Yesterday I browsed ... …
Amazon Kindle for sale in a local Tesco (one of the large UK stores; started as grocer, now sells anything):
The display is in a prime footfall location - near entrance. No one looked as they went by. The display rack was full, the boxes brown, plain and uninspiring.
No reader was nakedly on display. In short, no one looked as though they were interested.
John Lewis (department store):
Amazon Kindle on display in the electronic department. Two racks, full. As with Tesco, uninspiring boxes and display.
No one looking and no reader was nakedly on display.
Sony Store:
5 Sony Readers on display, 3 together and 2 separately and elsewhere in the shop. 2 were not working, one had an obviously damaged display.
No one looking, assistants not bothered.
Waterstones: Book Store.
3 Sony Readers on display, none of them working. 2 Elonex Readers on display, one working, the other was - but nothing on it to look at.

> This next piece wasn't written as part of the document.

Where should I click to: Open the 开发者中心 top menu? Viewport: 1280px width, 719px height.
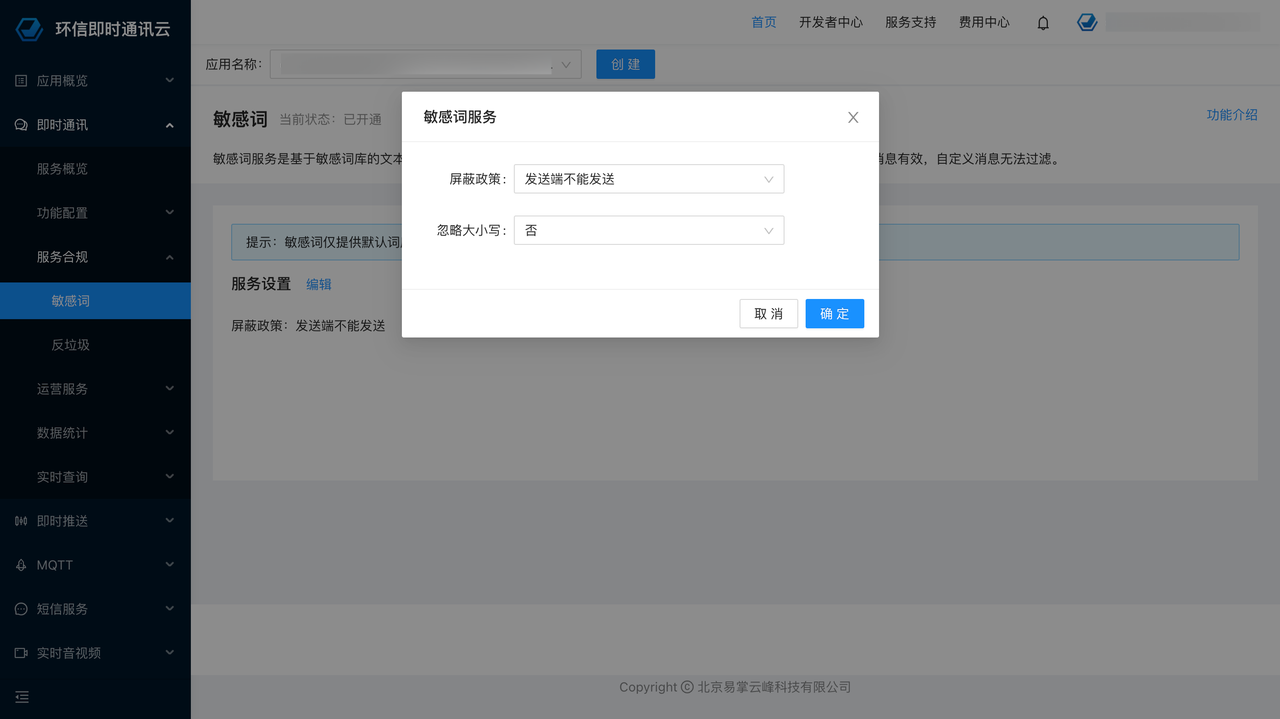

In none of these stores did there appear to be any attempt to interest buyers in the device.
Apple Store:
Fairly well patronised, numerous iPod and iPad on display, and most with an occupant. Blue-coated assistants actively wandering around and answering questions.
Car-phone Warehouse (Comms store) - within 3 shops of the Apple store: iPad and iPod on sale, assistants around and customers looking.
As an experience of one small city, and albeit a small time snapshot, it is easy to see how and why Apple are proving a more successful operator.